Wer als Solo-Selbständiger bereits im März die Corona-Soforthilfe des Landes beantragt hatte, der konnte davon ausgehen, einen Teil des Geldes auch für den Lebensunterhalt verwenden zu können. Denn die Einschränkung, dass das Geld nur für betriebliche Sach- und Finanzaufwendungen genutzt werden darf, wurde erst nach Abschluss der Verhandlungen zwischen Bund und Land NRW zum 1. April auf den Webseiten des Landes veröffentlicht.
Seitdem hat das Land vergeblich versucht, diesen Passus vom Bund streichen zu lassen. Laut Bundesregierung sollten Betroffene, die auch Hilfen für den Lebensunterhalt benötigen, Grundsicherung beantragen, also Arbeitslosengeld.
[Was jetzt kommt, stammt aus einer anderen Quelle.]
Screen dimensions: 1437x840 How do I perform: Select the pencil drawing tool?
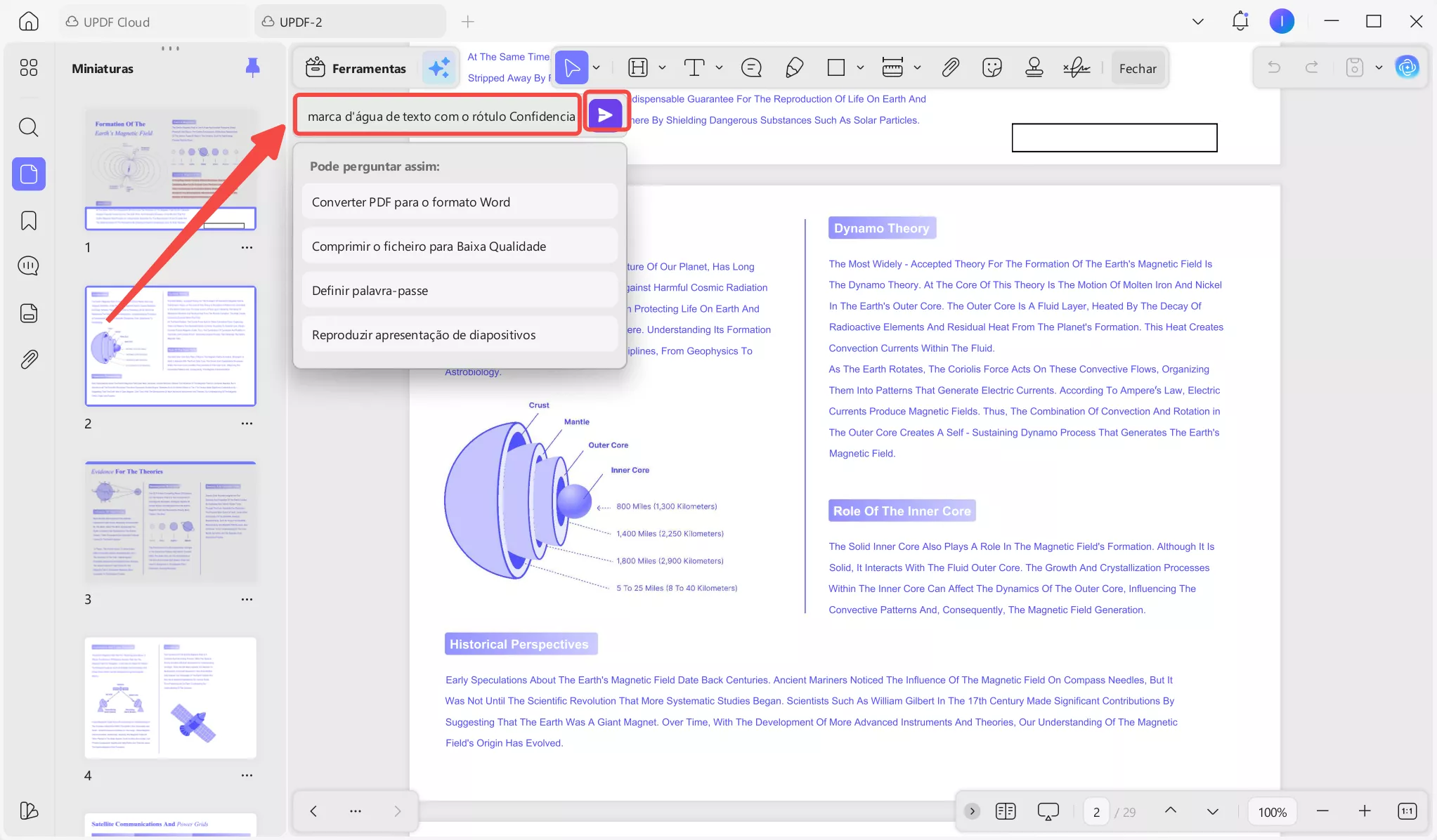click(794, 68)
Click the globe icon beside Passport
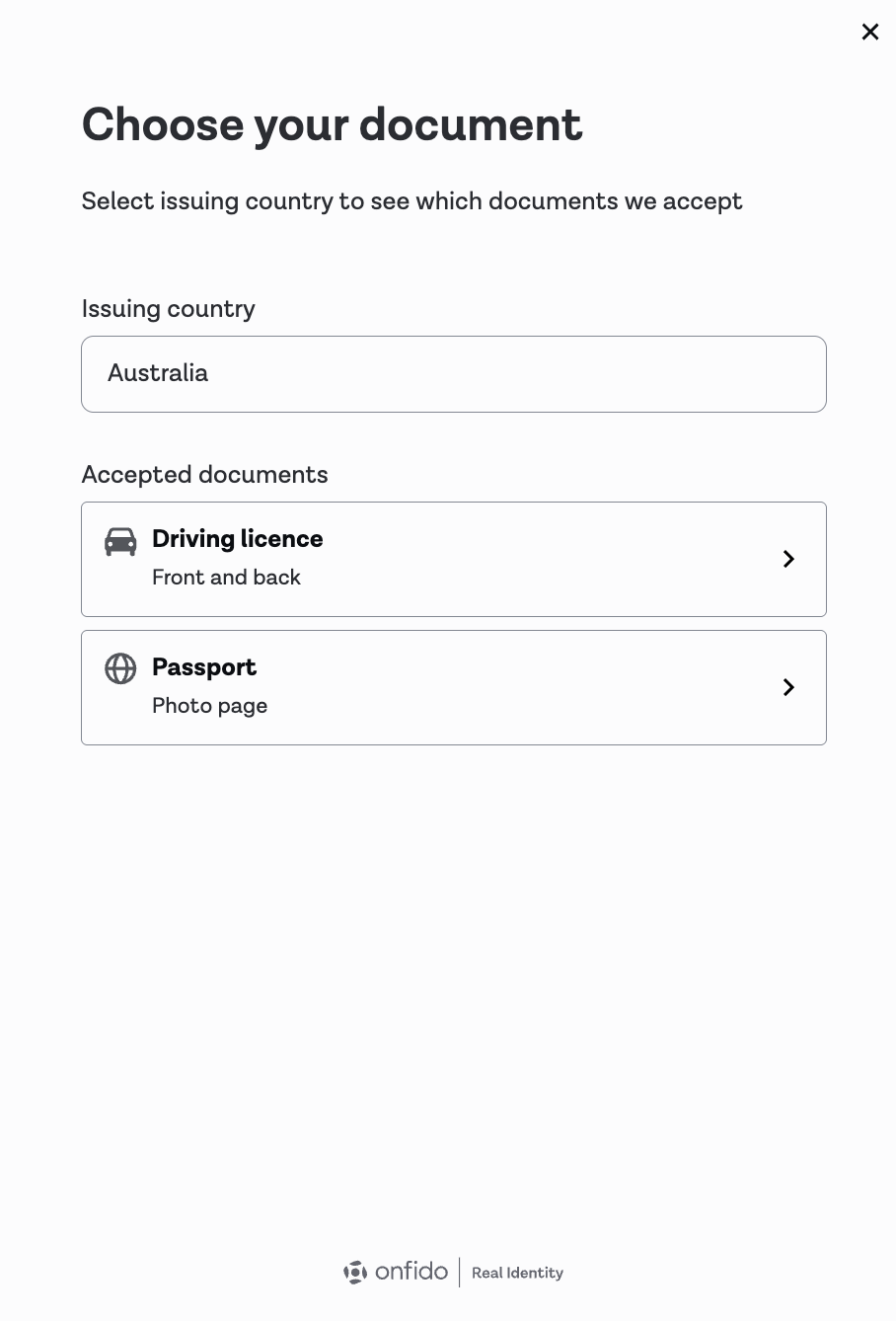The image size is (896, 1321). click(120, 668)
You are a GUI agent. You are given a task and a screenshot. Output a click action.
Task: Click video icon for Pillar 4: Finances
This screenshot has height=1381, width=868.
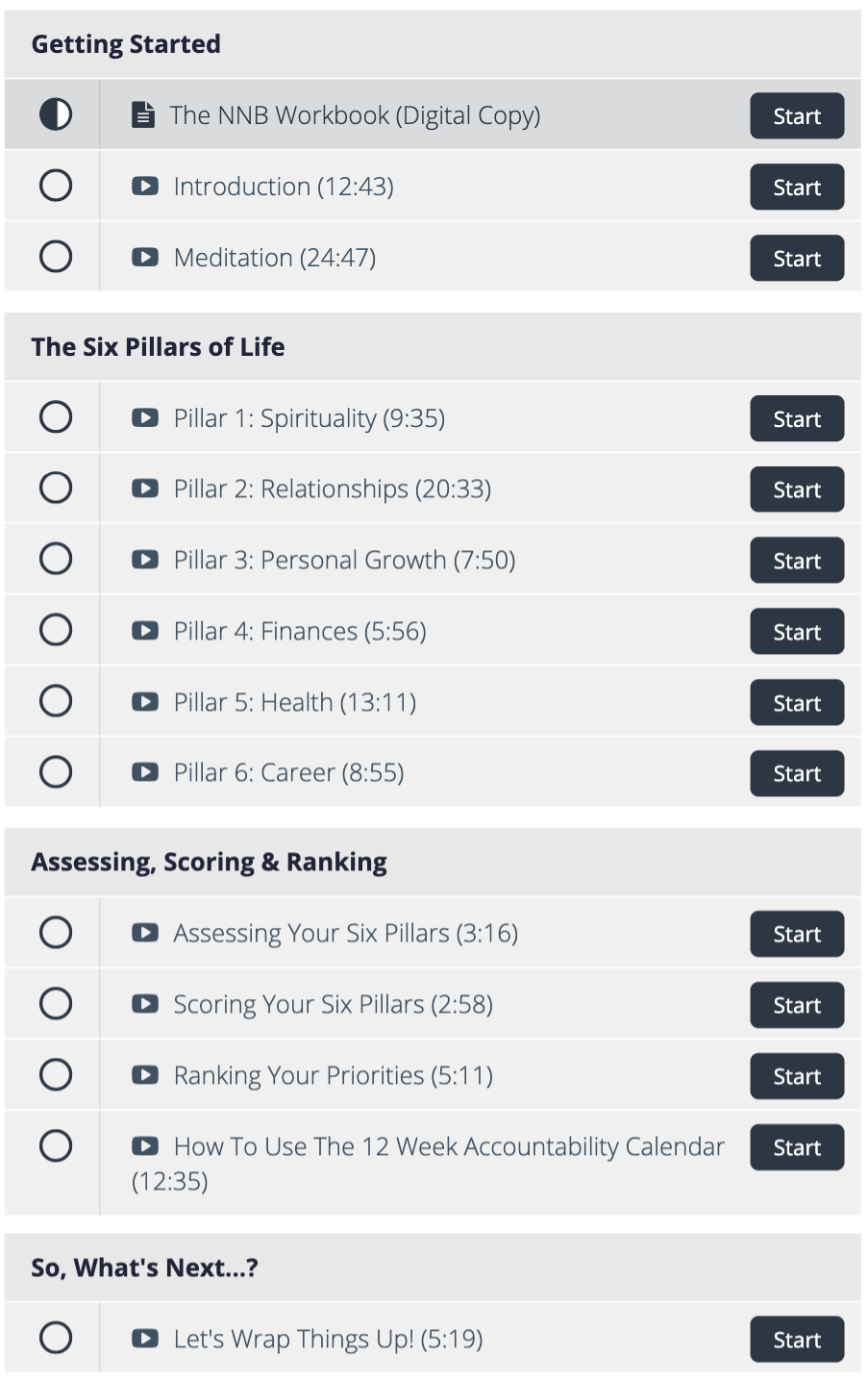pyautogui.click(x=145, y=632)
Doch das geht nicht rückwirkend, kommt also für die Antragsteller zu spät, die ihren Antrag unter anderen Voraussetzungen gestellt hatten.
Deshalb hat das Land NRW nun entschieden, dass die Solo-Selbstständige, die ihren Antrag im März oder April gestellt haben, einmalig jeweils 1.000 Euro für März und April, also insgesamt 2.000 Euro der Corona-Soforthilfen nutzen können, um ihren Lebensunterhalt zu finanzieren. Das gelte aber nicht für diejenigen, die bereits Grundsicherung beantragt hätten.